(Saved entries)
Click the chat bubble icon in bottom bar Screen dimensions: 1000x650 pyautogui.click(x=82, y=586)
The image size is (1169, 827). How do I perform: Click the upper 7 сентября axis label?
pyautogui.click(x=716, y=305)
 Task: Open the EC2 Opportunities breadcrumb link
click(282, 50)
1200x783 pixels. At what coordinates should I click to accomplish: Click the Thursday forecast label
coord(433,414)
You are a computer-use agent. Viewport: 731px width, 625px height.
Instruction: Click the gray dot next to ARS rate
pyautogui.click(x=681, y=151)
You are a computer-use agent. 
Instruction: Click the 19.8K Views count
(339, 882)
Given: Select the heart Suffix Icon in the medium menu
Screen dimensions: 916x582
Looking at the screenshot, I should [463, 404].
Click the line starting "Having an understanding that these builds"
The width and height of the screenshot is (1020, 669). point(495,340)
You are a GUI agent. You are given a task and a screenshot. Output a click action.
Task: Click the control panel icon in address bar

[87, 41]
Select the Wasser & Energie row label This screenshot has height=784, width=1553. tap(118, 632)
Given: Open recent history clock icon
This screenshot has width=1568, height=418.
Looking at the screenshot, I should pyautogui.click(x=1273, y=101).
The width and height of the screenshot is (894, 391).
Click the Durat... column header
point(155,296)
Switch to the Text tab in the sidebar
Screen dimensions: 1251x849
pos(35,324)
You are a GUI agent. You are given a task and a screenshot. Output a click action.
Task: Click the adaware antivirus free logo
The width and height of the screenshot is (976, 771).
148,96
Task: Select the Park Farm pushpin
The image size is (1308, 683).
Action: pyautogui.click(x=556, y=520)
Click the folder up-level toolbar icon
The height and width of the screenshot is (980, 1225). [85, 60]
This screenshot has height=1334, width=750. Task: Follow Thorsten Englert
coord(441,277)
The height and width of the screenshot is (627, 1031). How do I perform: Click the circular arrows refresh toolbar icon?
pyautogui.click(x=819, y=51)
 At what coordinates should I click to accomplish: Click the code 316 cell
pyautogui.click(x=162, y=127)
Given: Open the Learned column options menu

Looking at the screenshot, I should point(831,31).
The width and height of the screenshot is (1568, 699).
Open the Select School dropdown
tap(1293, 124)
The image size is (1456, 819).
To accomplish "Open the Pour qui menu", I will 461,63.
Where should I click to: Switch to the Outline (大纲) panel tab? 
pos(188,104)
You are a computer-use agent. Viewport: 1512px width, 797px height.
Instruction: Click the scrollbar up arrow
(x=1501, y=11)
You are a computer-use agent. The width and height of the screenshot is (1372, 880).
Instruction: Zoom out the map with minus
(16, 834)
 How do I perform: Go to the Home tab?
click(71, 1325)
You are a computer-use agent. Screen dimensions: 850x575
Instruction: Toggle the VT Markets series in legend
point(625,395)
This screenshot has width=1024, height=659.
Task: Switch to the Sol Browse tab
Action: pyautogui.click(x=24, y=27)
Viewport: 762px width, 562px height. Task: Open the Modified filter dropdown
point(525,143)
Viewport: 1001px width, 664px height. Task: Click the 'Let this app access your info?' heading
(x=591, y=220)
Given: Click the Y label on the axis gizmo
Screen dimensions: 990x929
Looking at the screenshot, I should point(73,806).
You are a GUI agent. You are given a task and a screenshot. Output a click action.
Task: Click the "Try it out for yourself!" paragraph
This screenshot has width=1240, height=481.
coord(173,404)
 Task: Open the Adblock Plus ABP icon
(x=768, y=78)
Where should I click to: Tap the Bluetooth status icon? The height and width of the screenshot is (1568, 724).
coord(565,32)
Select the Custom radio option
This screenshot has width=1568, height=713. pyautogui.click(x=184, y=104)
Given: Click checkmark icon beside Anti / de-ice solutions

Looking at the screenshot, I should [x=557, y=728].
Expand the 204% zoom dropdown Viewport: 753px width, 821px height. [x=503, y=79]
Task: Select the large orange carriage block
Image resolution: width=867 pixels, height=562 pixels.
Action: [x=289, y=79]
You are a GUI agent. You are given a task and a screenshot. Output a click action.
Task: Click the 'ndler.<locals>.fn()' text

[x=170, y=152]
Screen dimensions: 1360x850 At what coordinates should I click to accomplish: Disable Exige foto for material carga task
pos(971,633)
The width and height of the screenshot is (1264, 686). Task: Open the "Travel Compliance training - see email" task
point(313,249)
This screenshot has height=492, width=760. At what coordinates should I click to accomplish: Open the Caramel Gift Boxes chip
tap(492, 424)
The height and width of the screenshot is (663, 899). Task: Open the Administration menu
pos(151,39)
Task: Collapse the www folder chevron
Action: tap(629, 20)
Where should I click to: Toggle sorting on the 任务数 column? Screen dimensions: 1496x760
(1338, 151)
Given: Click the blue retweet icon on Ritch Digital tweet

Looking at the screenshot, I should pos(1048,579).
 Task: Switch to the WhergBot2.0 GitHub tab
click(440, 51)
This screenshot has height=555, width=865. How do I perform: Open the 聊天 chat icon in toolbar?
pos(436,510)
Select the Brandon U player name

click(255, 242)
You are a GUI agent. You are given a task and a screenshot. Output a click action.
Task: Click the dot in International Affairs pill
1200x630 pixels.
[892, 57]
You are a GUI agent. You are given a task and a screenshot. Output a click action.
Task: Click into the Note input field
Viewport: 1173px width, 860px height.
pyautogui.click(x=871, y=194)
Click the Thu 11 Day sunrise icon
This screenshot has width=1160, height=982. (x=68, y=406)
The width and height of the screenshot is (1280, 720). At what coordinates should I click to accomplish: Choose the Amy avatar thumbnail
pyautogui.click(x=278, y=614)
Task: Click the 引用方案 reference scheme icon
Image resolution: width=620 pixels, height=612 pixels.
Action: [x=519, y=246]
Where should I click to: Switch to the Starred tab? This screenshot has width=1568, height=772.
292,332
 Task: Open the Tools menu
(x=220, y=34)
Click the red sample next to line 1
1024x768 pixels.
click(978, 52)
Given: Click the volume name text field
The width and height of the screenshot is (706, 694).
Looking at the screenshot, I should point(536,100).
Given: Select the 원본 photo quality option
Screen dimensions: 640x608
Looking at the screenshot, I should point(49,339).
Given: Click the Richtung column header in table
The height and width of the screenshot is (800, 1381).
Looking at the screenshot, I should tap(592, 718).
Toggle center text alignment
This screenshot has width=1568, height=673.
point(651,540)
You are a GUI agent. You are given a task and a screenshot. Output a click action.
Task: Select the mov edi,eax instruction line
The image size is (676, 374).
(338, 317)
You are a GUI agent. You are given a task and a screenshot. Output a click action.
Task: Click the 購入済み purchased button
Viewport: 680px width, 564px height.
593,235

§ **WHAT YOU SHOULD DO**
Go through the records and copy each line with "field" in it.

§ **FINAL ANSWER**
Task: Click into the Note input field
Given: Click the volume name text field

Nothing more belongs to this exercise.